Licenciement individuel. On explique généralement le développement rapide du travail intérimaire aux Pays-Bas comme une conséquence indirecte de la législation en matière de congédiement. L’employeur néerlandais désirant mettre fin à un contrat de travail doit en effet suivre plusieurs règles. Dès que le contrat de travail a dépassé une « période d’essai » maximale de deux mois, pendant laquelle les deux parties peuvent mettre fin au contrat de travail sans préavis, la loi néerlandaise exige un préavis minimal dont la longueur dépend de la durée du contrat de travail. Si l’employé est embauché depuis moins de 5 ans, le préavis nécessaire est de un mois. Pour un contrat ayant durée de 5 à 10 ans, de deux mois. Pour un contrat de 10 à 15 ans, de trois mois, et pour 15 ans de travail et plus, on demande un préavis de quatre mois. L’employé et l’employeur peuvent également s’entendre sur une période différente, par exemple dans le cadre d’une convention collective. La période de préavis peut être plus longue pour l’employeur que pour l’employé, mais le contraire est impossible. Si une des parties ne respecte pas la période entendu, l’autre peut exiger une compensation équivalent au salaire qui aurait été versé ou gagné pour le reste de la période.
Les lois du travail donnent également le droit à un employé qui considérerait avoir fait l’objet d’un licenciement abusif d’en appeler devant un tribunal du travail. En cas de licenciement abusif, le juge peut exiger la réembauche du travailleur licencié ou le versement d’une compensation équivalent au salaire perdu.
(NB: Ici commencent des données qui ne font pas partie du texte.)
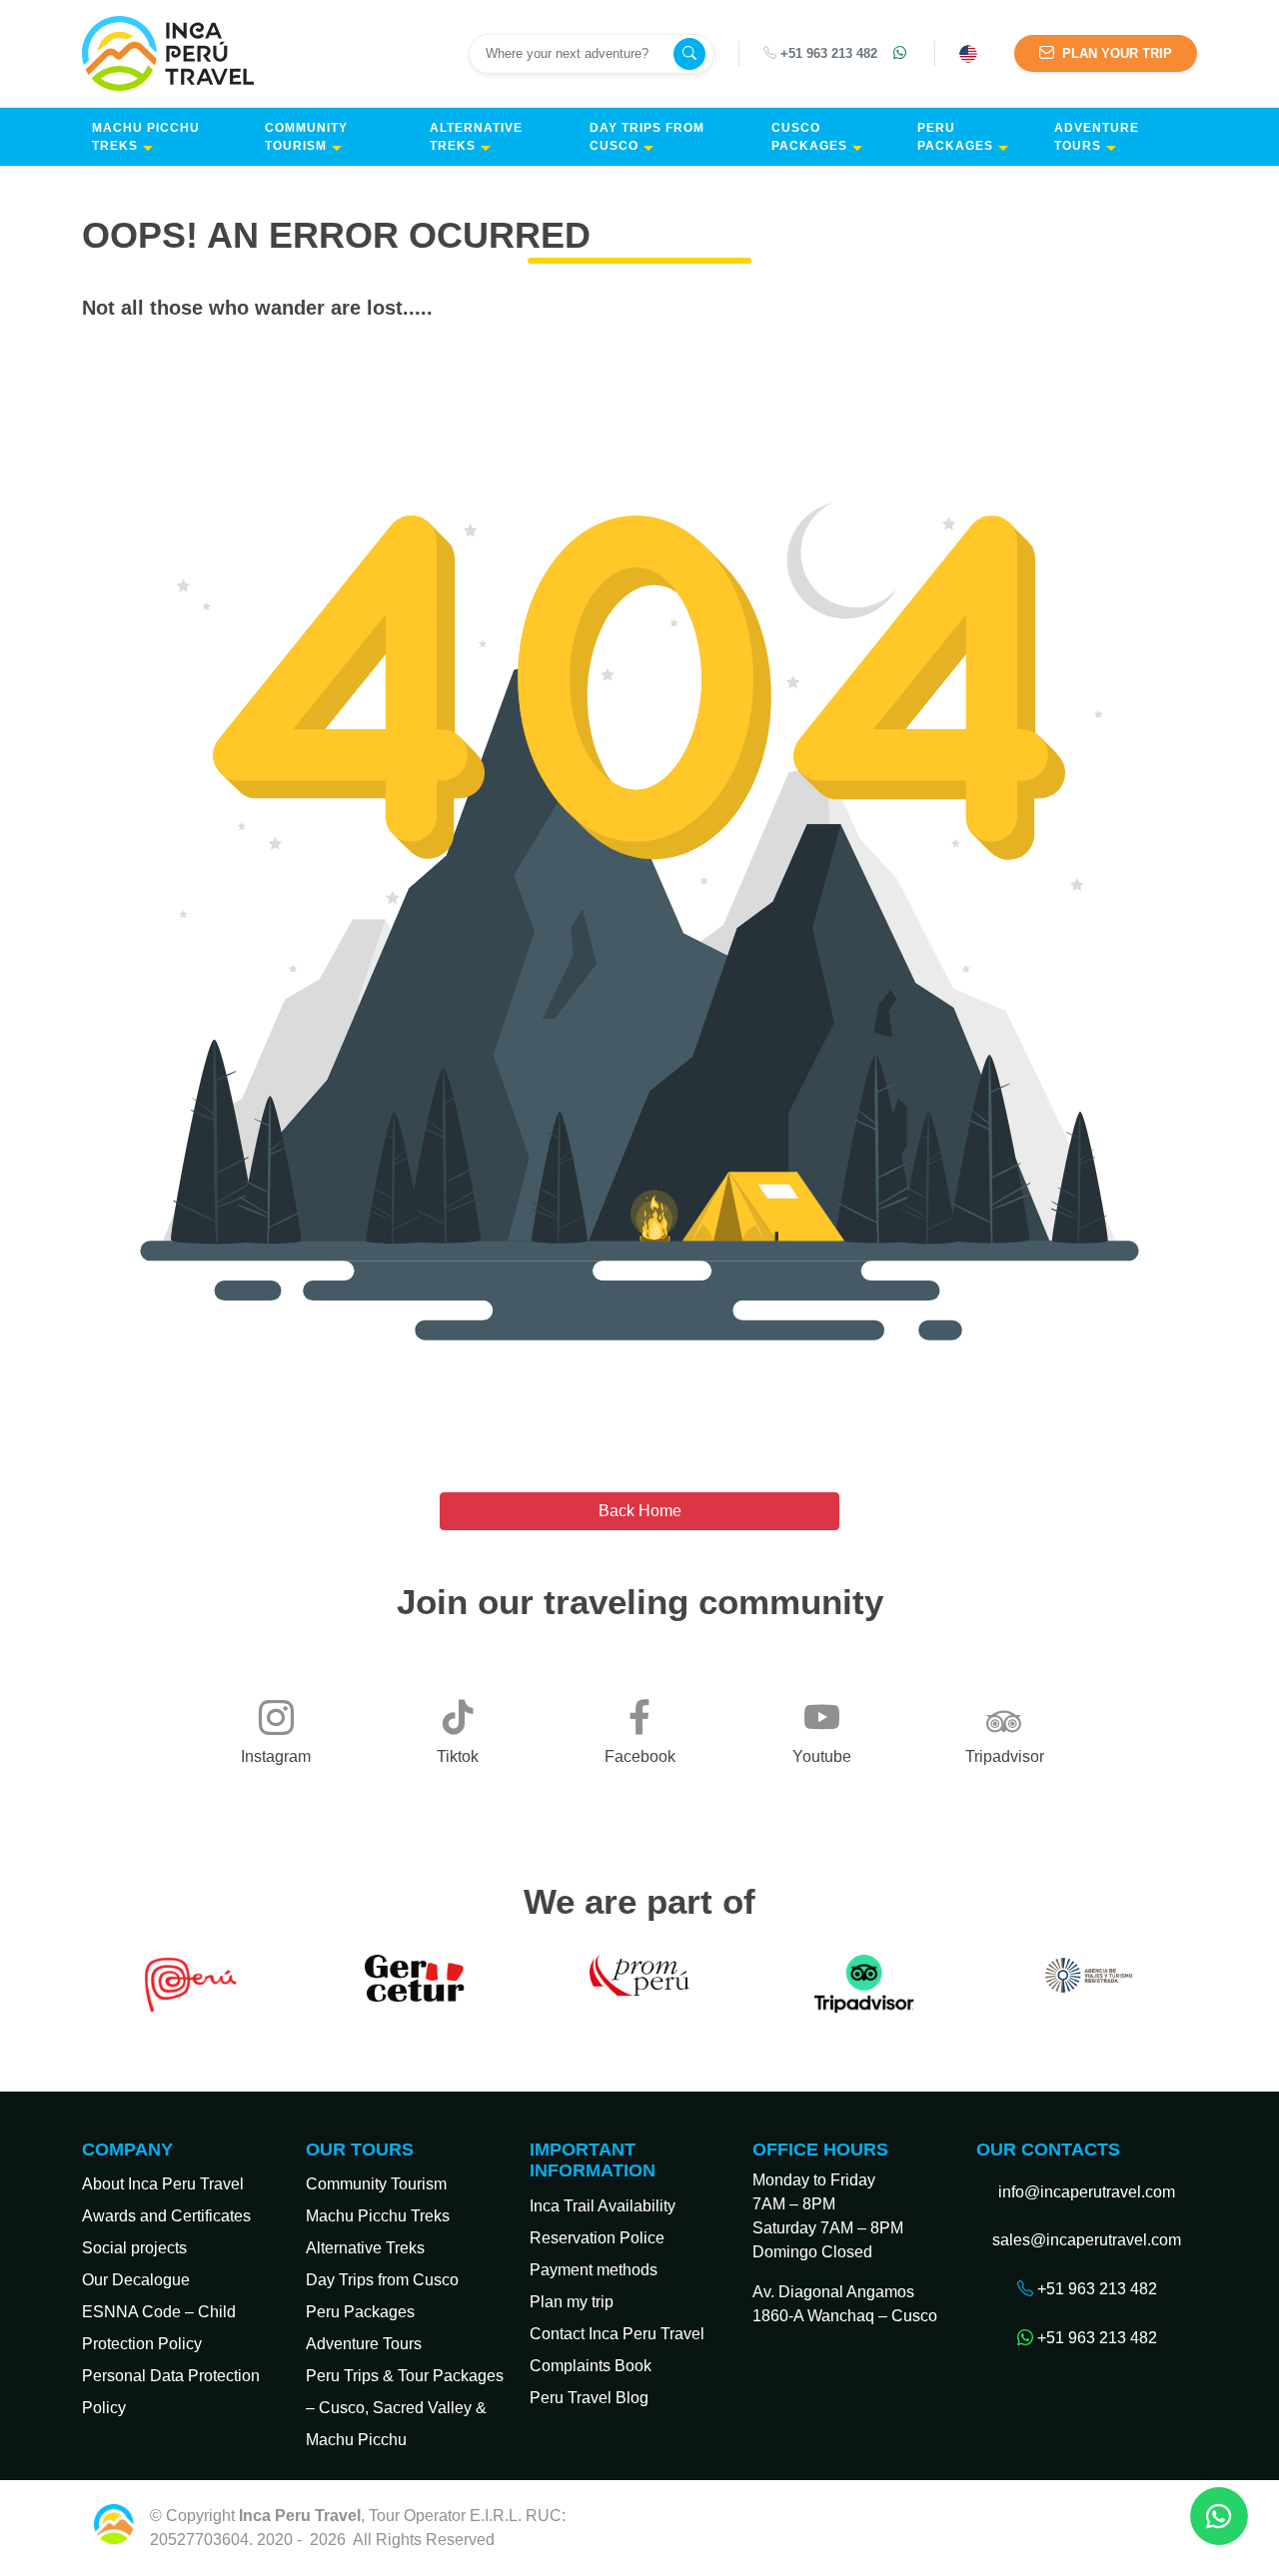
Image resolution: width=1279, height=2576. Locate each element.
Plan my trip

Le travailleur congédié doit effectué sa demande dans une période de six mois suivant le licenciement.
Licenciement collectif. Pour ce qui est de règles à suivre en cas de licenciement collectif, celles-ci sont généralement déterminées dans le cadre des conventions collectives. Il y a un licenciement collectif lorsque 20 travailleurs et plus sont congédiés à l’intérieur d’une période de trois mois sur le territoire d’un district administratif de l’administration pour l’emploi. L’employeur doit alors informer les syndicats, le conseil d’entreprise et l’agence régionale pour l’emploi de son intention de procéder à un licenciement collectif. On procède alors conjointement à la rédaction d’un plan social, statuant sur la façon dont se fera le licenciement, les mesures qui seront mises en place pour replacer les employés licenciés ou les primes à la retraite qui leur seront versées. Le plan social doit aussi prévoir des dispositions pour éviter le dédoublement des indemnités et des prestations de chômage.